Overexpression of the anti-apoptotic Bcl-2 family proteins is commonly observed in hematological malignancies, including Acute Myeloid Leukemia (AML). Hence, strategies to inhibit Bcl-2 family proteins have been extensively investigated over the years, showing high in vitro and in vivo efficacy.
ABT-199 (Venetoclax) is a BH3-mimetic, selective for Bcl-2, which demonstrated a pronounced antineoplastic activity, receiving FDA approval for the treatment of CLL and AML. However, primary or secondary resistance ensued after prolonged treatment, highlighting the need for a greater understanding of the underlying mechanisms. Among other factors, resistance to Venetoclax appear related to stromal interaction and to the metabolic reprogramming of leukemic blasts. Evidences show that Venetoclax exposure induce a reduction in the oxidative metabolism, and that the simultaneous targeting of metabolism can restore sensitivity to the Bcl-2 inhibitor. A further resistance mechanism has been identified in the cross-talk between Bcl-2 and other signaling pathway, as Venetoclax seems to upregulate Mcl-1 via signaling mediated by ERK.
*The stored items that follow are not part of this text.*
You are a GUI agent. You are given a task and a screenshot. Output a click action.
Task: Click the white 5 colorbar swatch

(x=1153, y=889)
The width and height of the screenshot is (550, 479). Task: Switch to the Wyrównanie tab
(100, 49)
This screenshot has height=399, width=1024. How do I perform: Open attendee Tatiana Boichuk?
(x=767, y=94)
Given the strict interplay between metabolism and signaling, aim of this study will be to elucidate to what extend both processes concur in the acquisition of BH3-mimetic resistance in AML. We will generate Venetoclax-resistant derived cell lines. The characterization of the metabolic phenotype and the phospho-proteomic profile associated to resistant phenotype will be the start point for the generation of novel BH3 mimetic-based treatment combination strategies able to overcome resistance. Finally, the resulting optimal combination will be tested on AML primary cells.
Results of this study can help to identify additional molecular targets to be pharmacologically addressed in the design of new, more effective therapeutic strategies involving Venetoclax on AML patients.
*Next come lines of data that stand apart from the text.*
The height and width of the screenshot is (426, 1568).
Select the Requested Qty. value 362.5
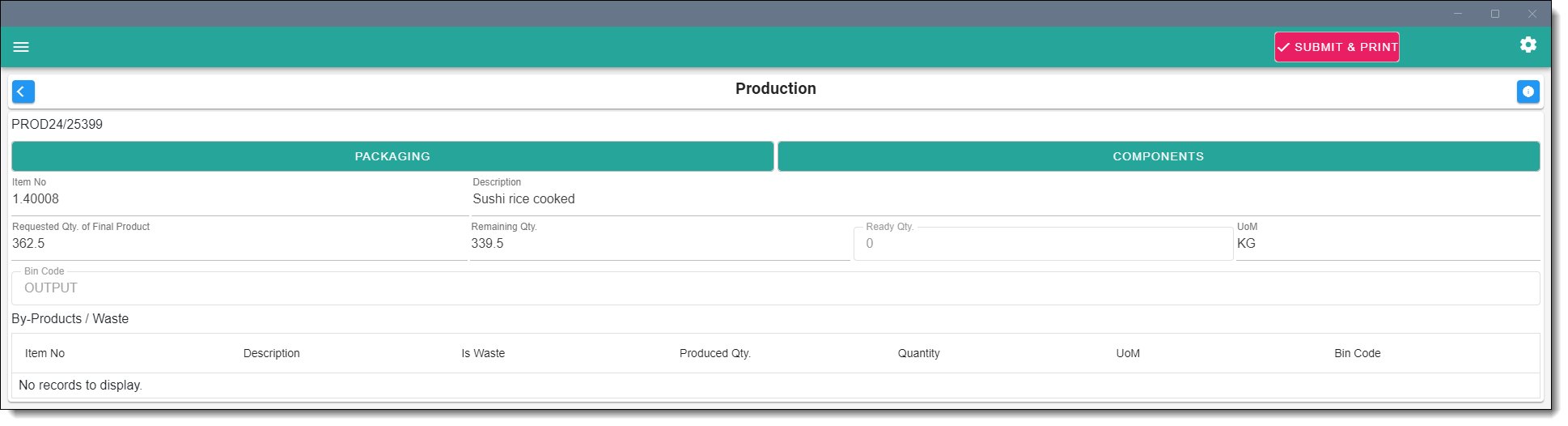(28, 244)
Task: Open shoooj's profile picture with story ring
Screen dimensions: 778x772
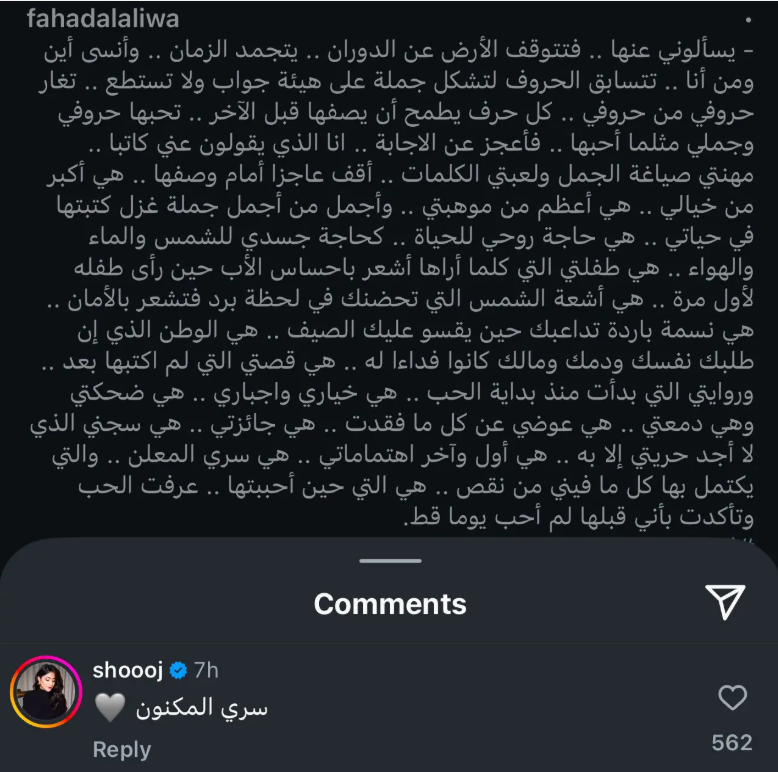Action: coord(46,692)
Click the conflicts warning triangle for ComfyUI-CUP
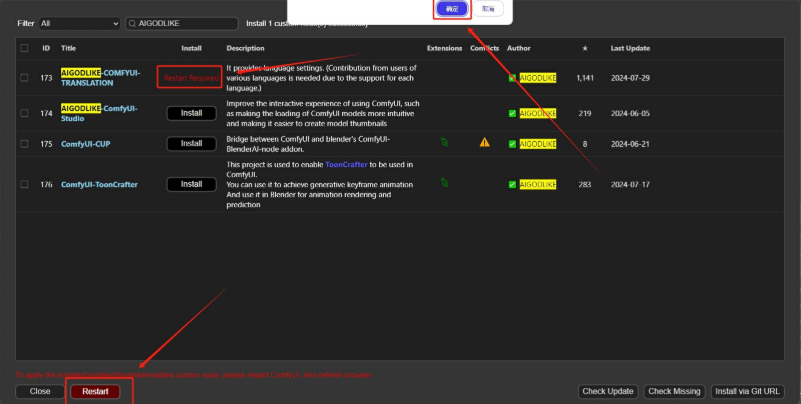801x404 pixels. point(484,143)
Despite the remarkable advances in cancer treatment achieved with the development of a wide and still growing spectrum of low molecular weight kinase inhibitors, targeted therapies have displayed some limitations. The main cause of their limited effectiveness is represented by the intrinsic and acquired mechanisms of resistance exhibited by cancer cells against such targeted drugs (von Manstein et al., 2013). The target itself can undergo alterations of its gene structure (i.e. mutation), thus becoming no longer able to interact at the molecular level with the targeted drugs. On the other hand, cancer cells can activate compensatory pathways that allow them to grow and survive independently from the initial target (Masui et al., 2013; McCubrey et al., 2016; Grant, 2008). The recurrence of either pre-existing or acquired resistance mechanisms is also the limitations for the use of BH3 mimetics in cancer therapy. Hence, the need for exploring other strategies in order to avoid the insurgence of these resistance mechanisms. In this perspective, particular attention has been paid to the study of interactions between the numerous STP and the effects induced by the combined use of specific inhibitors of components belonging to intercommunicating pathways. The existing interactions between different pathways may be the cause of appearance of redundant activation phenomena as a result of disruption of specific molecular targets, thus promoting cell survival despite of an effective and specific inhibition of the target itself. This may explain why the inhibition of a single kinase, although effective in vitro, does not turn into a significant antitumor effect when applied to clinical practice and consequently necessitate the simultaneous blockade of multiple molecular targets.
However, combination approaches aimed at disrupting complementary mechanisms require taking into account the mechanistic knowledge of molecular components that drive therapeutic sensitivity and resistance to successful translate the pre-clinical data in effective and innovative therapeutic approaches to AML.
This project aims at characterizing the mechanisms of resistance of a promising drug, Venetoclax, in AML setting, in order to rationally design new combination strategies able to overcome this phenomenon. The translational impact of these new findings can be substantial, as Venetoclax is currently being studied in various clinical trials, and the identification of resistance mechanisms can readily improve the effectiveness of a BH3-mimetics based therapy.